What is needed. Begin at the line with "Task: Switch layout with the grid view icon" and set down each line exactly until the listing ends. Images stay out.

[Start of Attachment]

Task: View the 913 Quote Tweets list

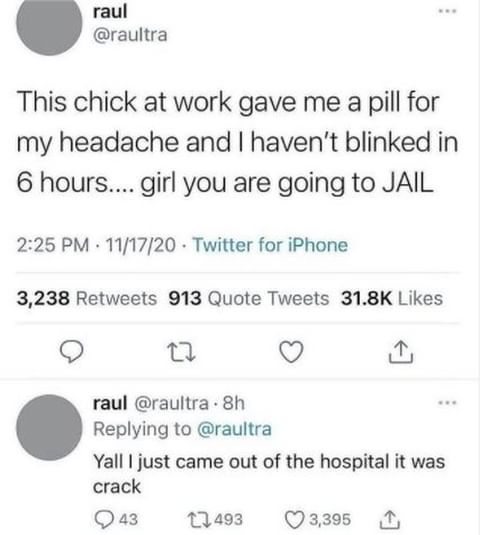Action: click(x=249, y=298)
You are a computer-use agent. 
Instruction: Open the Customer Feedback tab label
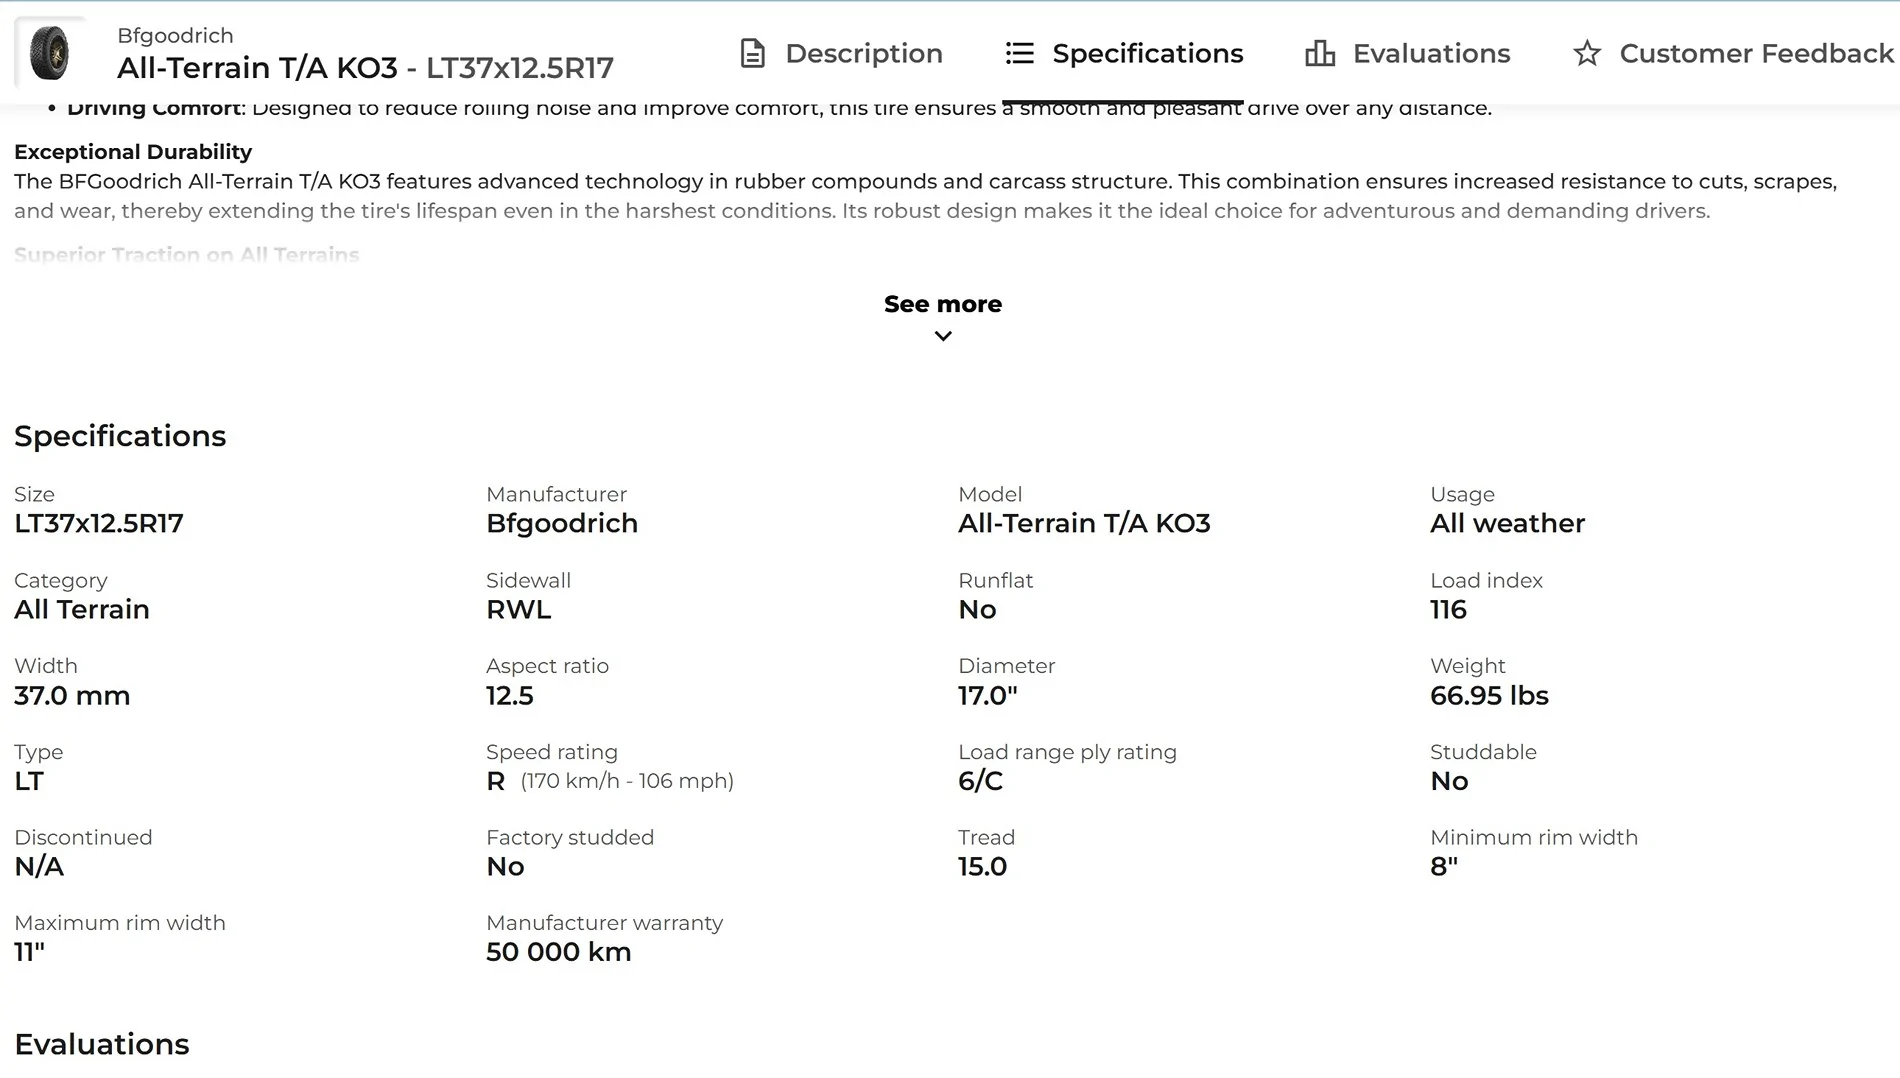[x=1756, y=53]
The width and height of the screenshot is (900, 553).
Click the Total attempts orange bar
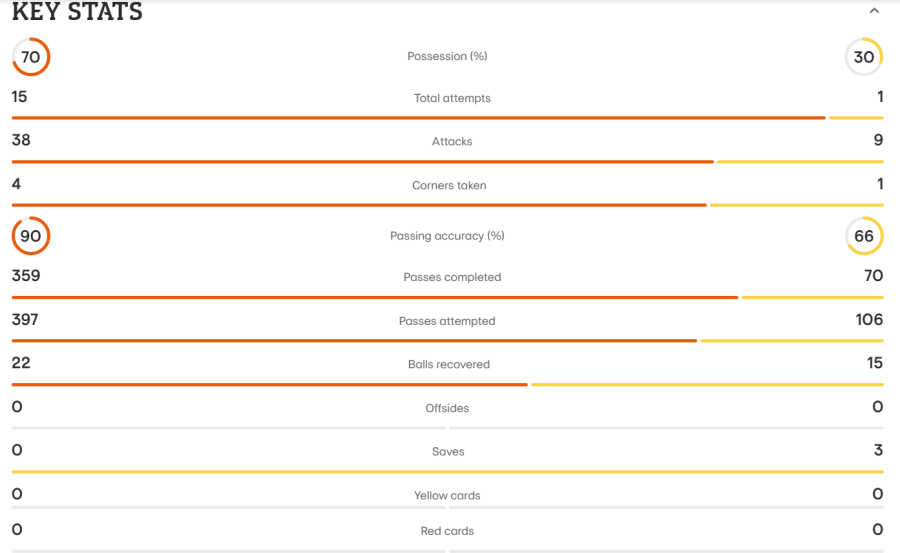pos(418,118)
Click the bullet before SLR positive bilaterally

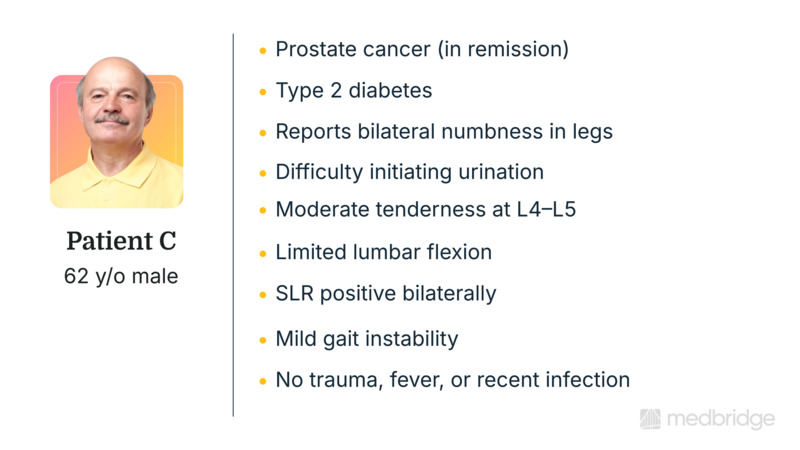pyautogui.click(x=263, y=295)
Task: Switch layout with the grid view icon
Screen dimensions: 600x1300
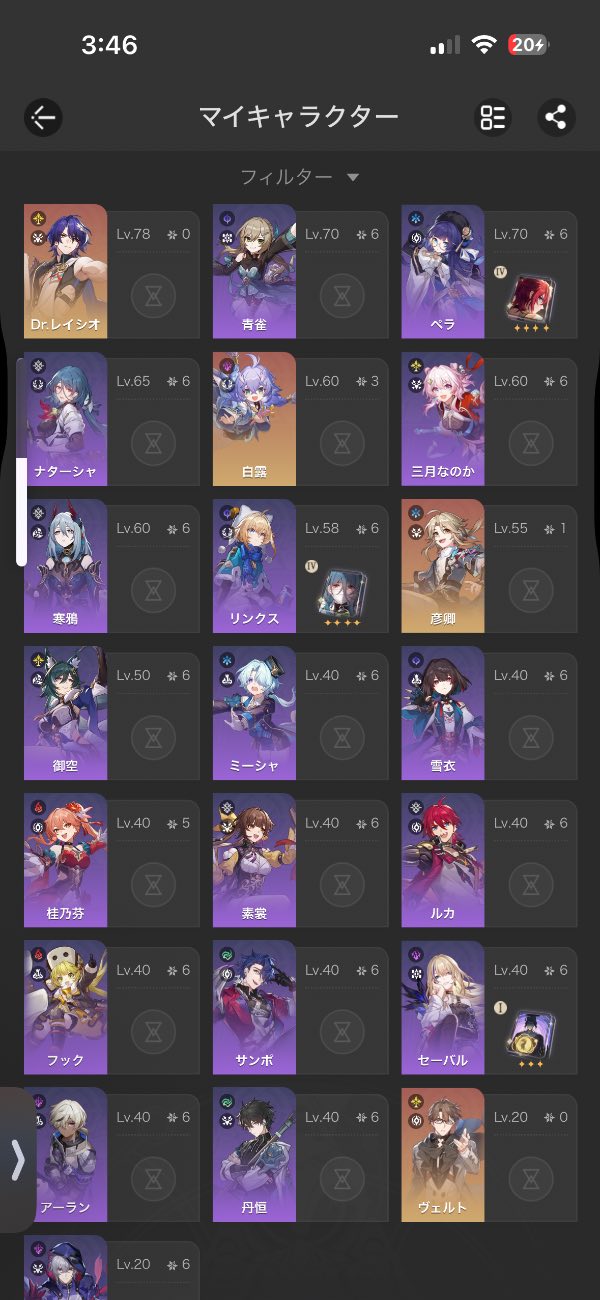Action: (x=492, y=117)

[End of Attachment]

Answer to this problem.
Task: Switch layout with the grid view icon
Screen dimensions: 600x1300
Action: (x=492, y=117)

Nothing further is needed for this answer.